= Beginning of Section =

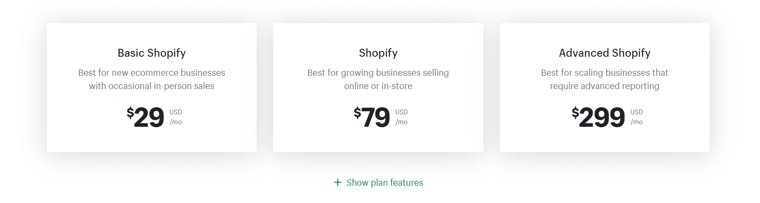This screenshot has height=203, width=760.
Task: Click the scaling businesses advanced reporting description
Action: pyautogui.click(x=604, y=79)
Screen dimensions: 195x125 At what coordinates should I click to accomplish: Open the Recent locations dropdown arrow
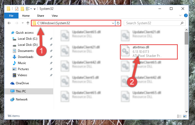pos(23,23)
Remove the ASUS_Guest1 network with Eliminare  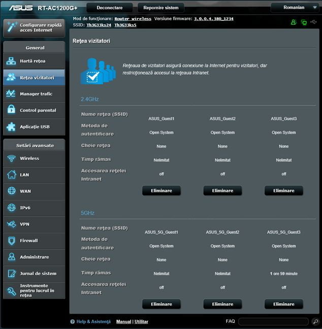161,190
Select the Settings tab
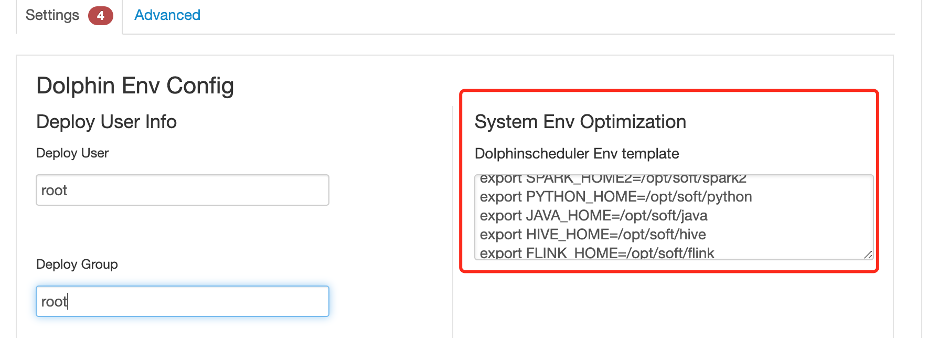Image resolution: width=938 pixels, height=338 pixels. (x=52, y=15)
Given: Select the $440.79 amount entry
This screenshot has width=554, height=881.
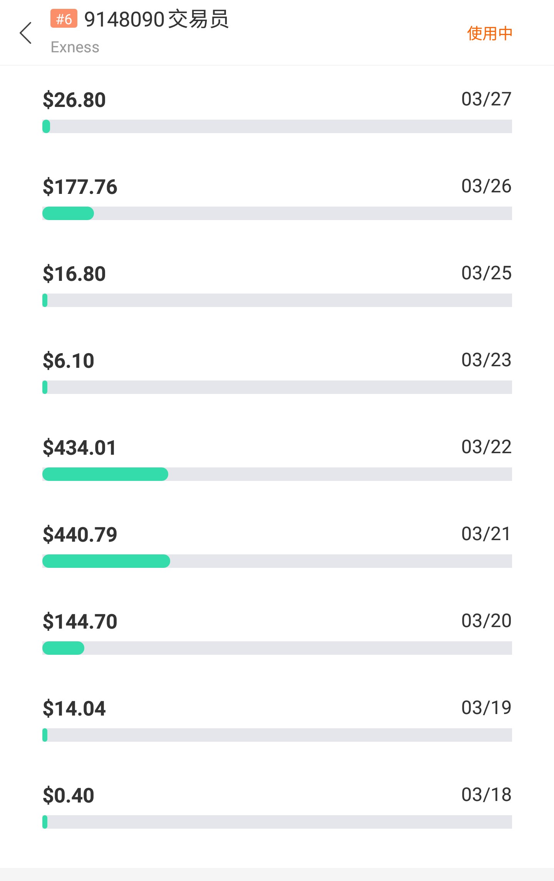Looking at the screenshot, I should point(80,535).
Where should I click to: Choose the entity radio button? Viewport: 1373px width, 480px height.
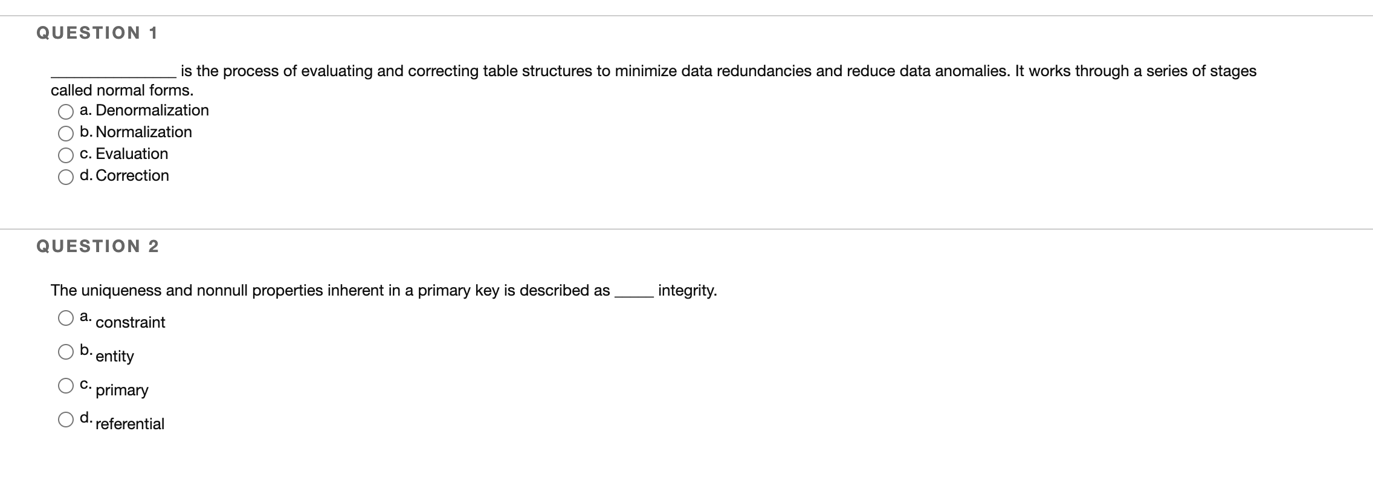66,352
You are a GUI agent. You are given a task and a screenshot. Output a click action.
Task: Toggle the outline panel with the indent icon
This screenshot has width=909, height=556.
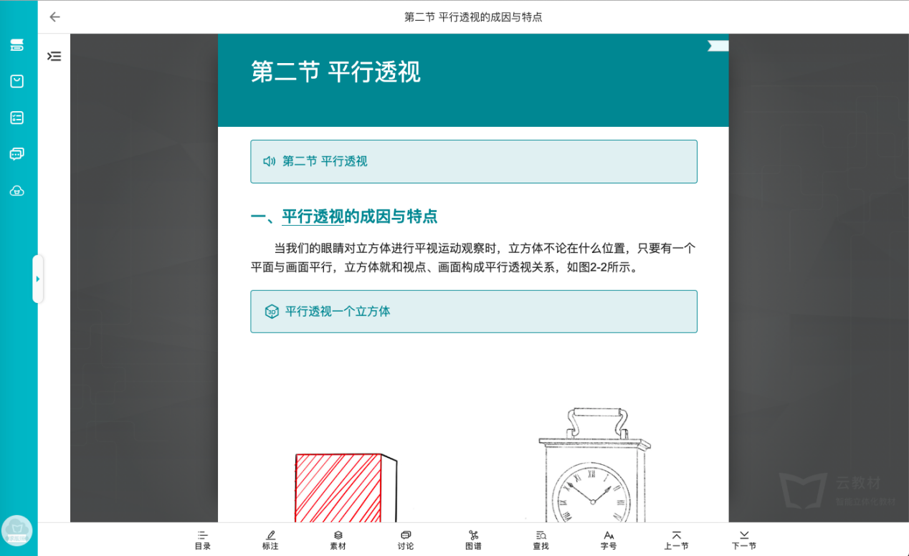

= End of Section =

> **About this exercise**
Find the line that contains "Task: Toggle the", then write out that line and every line after it through the end of the records, exactly. Leave the pictures out.

> **Answer to this exercise**
Task: Toggle the outline panel with the indent icon
This screenshot has width=909, height=556.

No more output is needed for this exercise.